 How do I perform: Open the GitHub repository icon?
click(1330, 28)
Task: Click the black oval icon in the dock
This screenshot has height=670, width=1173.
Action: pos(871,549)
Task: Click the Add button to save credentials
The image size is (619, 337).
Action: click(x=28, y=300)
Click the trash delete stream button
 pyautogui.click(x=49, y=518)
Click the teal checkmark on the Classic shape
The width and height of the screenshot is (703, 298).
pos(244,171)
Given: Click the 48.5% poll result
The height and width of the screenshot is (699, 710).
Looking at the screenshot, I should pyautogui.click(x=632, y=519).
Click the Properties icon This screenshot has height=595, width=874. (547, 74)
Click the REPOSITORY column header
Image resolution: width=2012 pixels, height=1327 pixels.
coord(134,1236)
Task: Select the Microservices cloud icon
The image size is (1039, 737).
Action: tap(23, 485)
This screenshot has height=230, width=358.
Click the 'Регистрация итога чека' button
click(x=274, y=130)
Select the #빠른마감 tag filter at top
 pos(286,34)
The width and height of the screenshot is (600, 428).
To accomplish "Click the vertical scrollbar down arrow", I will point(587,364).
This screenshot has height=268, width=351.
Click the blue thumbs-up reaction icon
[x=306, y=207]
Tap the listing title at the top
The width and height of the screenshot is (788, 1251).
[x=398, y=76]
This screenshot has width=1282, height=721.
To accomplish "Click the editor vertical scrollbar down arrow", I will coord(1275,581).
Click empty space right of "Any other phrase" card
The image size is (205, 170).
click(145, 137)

> _Written task_: Arrange all of the material above as a Markdown table with two columns, Row and Text. Each line gets its own numbered row, and blank lines are omitted.

> _Solved exercise_:
| Row | Text |
|---|---|
| 1 |  How do I perform: Open the GitHub repository icon? |
| 2 | click(1330, 28) |
| 3 | Task: Click the black oval icon in the dock |
| 4 | This screenshot has height=670, width=1173. |
| 5 | Action: pos(871,549) |
| 6 | Task: Click the Add button to save credentials |
| 7 | The image size is (619, 337). |
| 8 | Action: click(x=28, y=300) |
| 9 | Click the trash delete stream button |
| 10 |  pyautogui.click(x=49, y=518) |
| 11 | Click the teal checkmark on the Classic shape |
| 12 | The width and height of the screenshot is (703, 298). |
| 13 | pos(244,171) |
| 14 | Given: Click the 48.5% poll result |
| 15 | The height and width of the screenshot is (699, 710). |
| 16 | Looking at the screenshot, I should pyautogui.click(x=632, y=519). |
| 17 | Click the Properties icon This screenshot has height=595, width=874. (547, 74) |
| 18 | Click the REPOSITORY column header |
| 19 | Image resolution: width=2012 pixels, height=1327 pixels. |
| 20 | coord(134,1236) |
| 21 | Task: Select the Microservices cloud icon |
| 22 | The image size is (1039, 737). |
| 23 | Action: tap(23, 485) |
| 24 | This screenshot has height=230, width=358. |
| 25 | Click the 'Регистрация итога чека' button |
| 26 | click(x=274, y=130) |
| 27 | Select the #빠른마감 tag filter at top |
| 28 |  pos(286,34) |
| 29 | The width and height of the screenshot is (600, 428). |
| 30 | To accomplish "Click the vertical scrollbar down arrow", I will point(587,364). |
| 31 | This screenshot has height=268, width=351. |
| 32 | Click the blue thumbs-up reaction icon |
| 33 | [x=306, y=207] |
| 34 | Tap the listing title at the top |
| 35 | The width and height of the screenshot is (788, 1251). |
| 36 | [x=398, y=76] |
| 37 | This screenshot has width=1282, height=721. |
| 38 | To accomplish "Click the editor vertical scrollbar down arrow", I will coord(1275,581). |
| 39 | Click empty space right of "Any other phrase" card |
| 40 | The image size is (205, 170). |
| 41 | click(145, 137) |